While some have criticised Tony Abbott for his extreme exercise regime, which health experts have warned could impede his cognitive functions and cause heart strain.
Physiologist Adam Fraser described the alternative prime minister’s recent exercise regime as “extreme” and warned he might be prone to overtraining – weakening his immune system, making him vulnerable to colds and causing sleep disorders.
This week has seen a major national debate on health care reform. While the Prime Minister and Labor premiers were tackling the important issues to Australians, Tony Abbott was “rumoured to be “on the sauce” the night before.”
Mr Abbott is well known for undertaking extreme physical activity without adequate preparation – something that can be both physically and mentally unhealthy – but surely no one would accuse Tony Abbott of embarking on the final leg of his 1000km bike ride while under the effects of excessive alcohol consumption.
A Columbia University paper into the effects of extreme exercise from marathons is concerning.

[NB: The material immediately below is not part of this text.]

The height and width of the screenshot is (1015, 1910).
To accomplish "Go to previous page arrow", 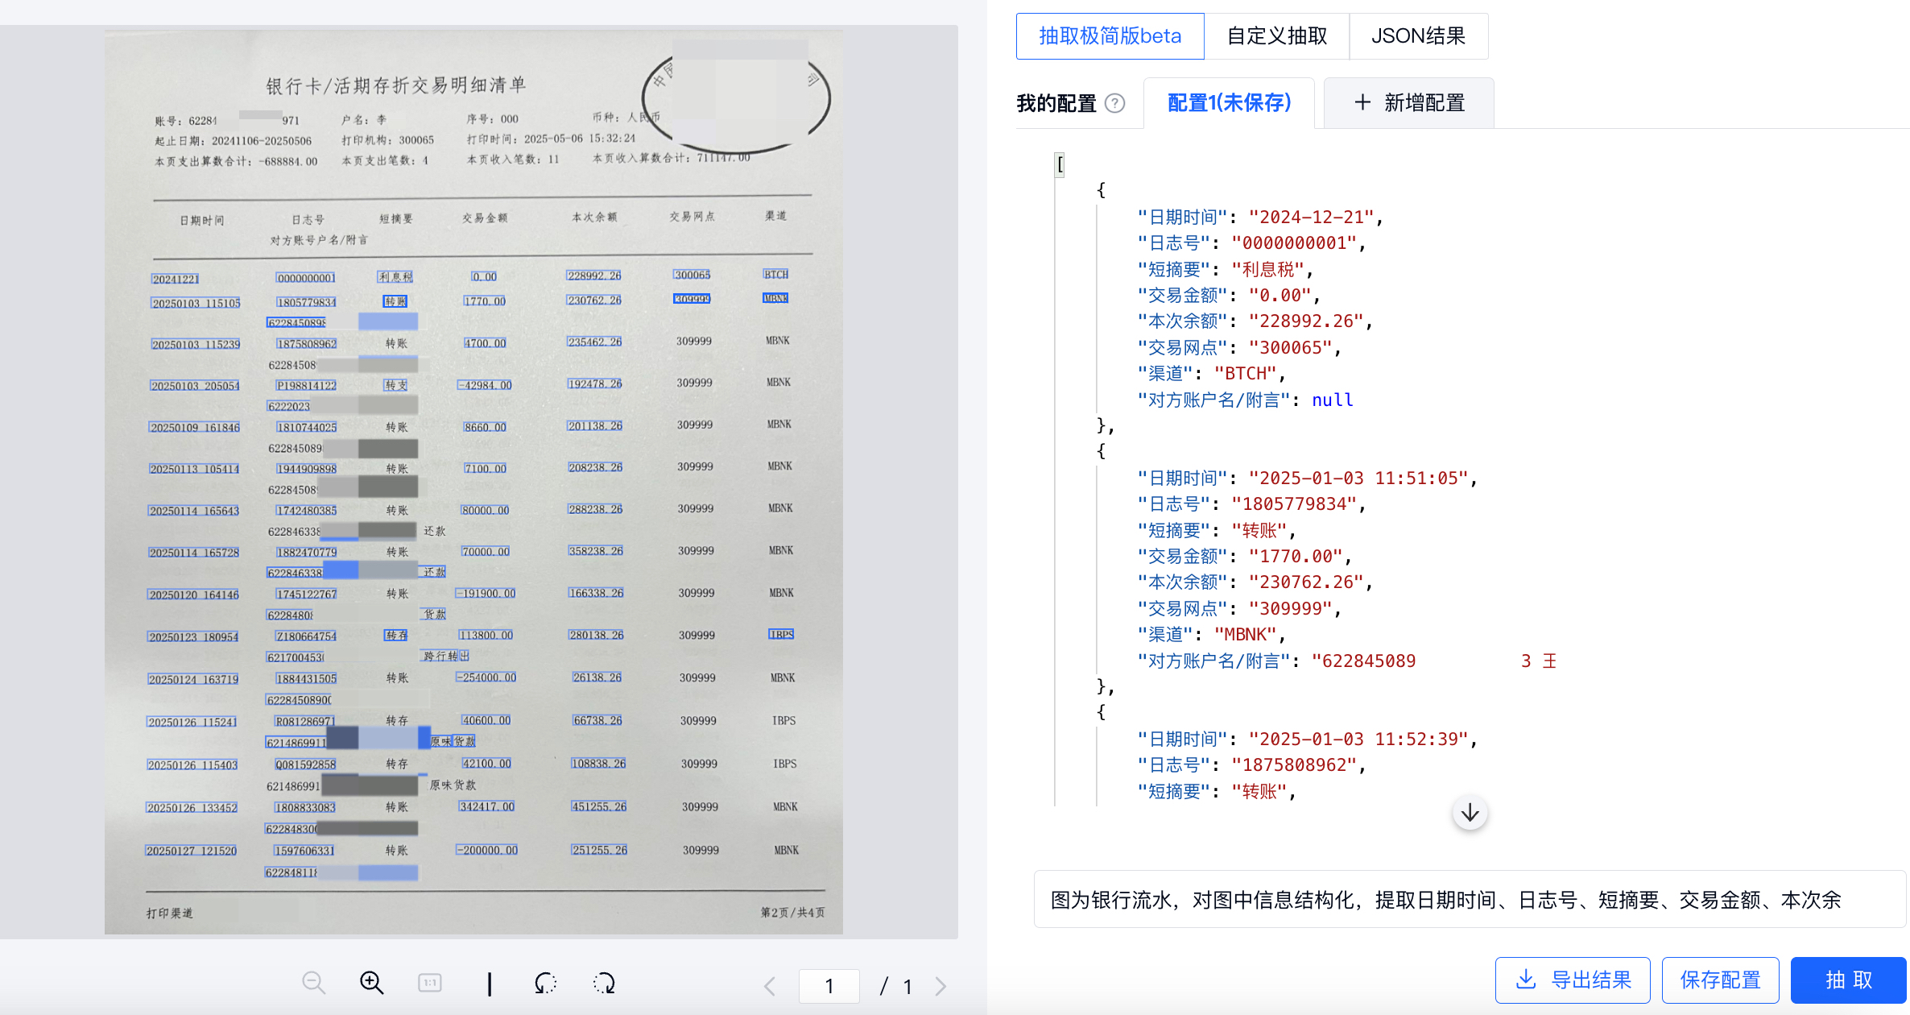I will point(770,986).
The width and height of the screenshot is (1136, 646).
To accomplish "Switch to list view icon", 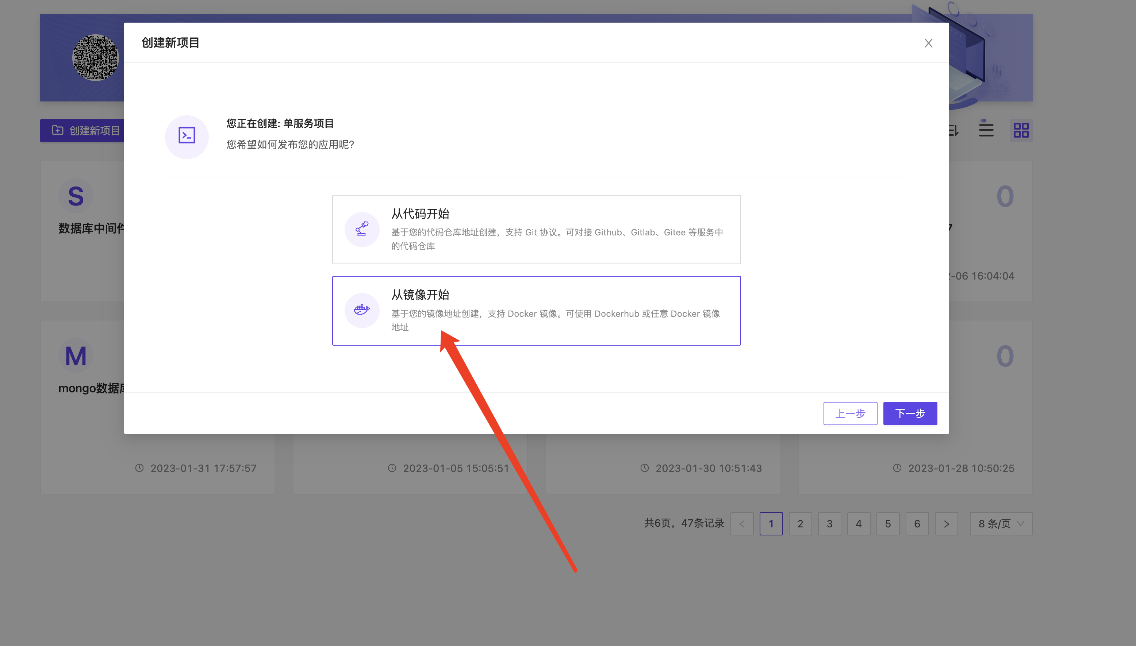I will pyautogui.click(x=986, y=130).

But what about the effects of heavy, strenuous exercise? Research into the physiological effects of marathon running, the event on which we focus in the present study, suggests the possibility of maladaptive consequences. Dehydration, gastrointestinal bleeding, muscle damage, immune suppression, and even sudden cardiac death have all been reported (see Uchakin, Gotovtseva, & Stray-Gundersen, 2003). Marathon running also greatly increases production of cortisol and norepinephrine, hormones that are elevated by physiological and emotional stress. Marathon runners’ cortisol levels have been documented (Cook, Ng, Read, Harris, & Riad-Fahmy, 1987) to rise fourfold above the highest levels induced by the most common laboratory-based stress task, the Trier Social Stress Task (Kirschbaum, Pirke, & Hellhammer, 1993). Indeed, cortisol levels recorded 30 min after completion of a marathon rival those reported in military training and interrogation (Taylor et al., 2007), rape victims being treated acutely (Resnick, Yehuda, Pitman, & Foy, 1995), severe burn injury patients (Norbury, Herndon, Branski, Chinkes, & Jeschke, 2008), and first-time parachute jumpers (Aloe et al., 1994). Other neurotransmitters, such as norepinephrine, are similarly elevated in marathon running (Demers, Harrison, Halbert, & Santen, 1981). Leading experts (Sapolsky, 2004, p. 104) have concluded that marathon running is one of the most stressful activities in which normal, neurologically intact humans engage. The affective valence of marathon running is, of course, quite different from that of the traumatic situations referenced above. However, the physiological response is on a par with these events.
(Reviewing on physical exercise and the cognitive function, my emphasis.)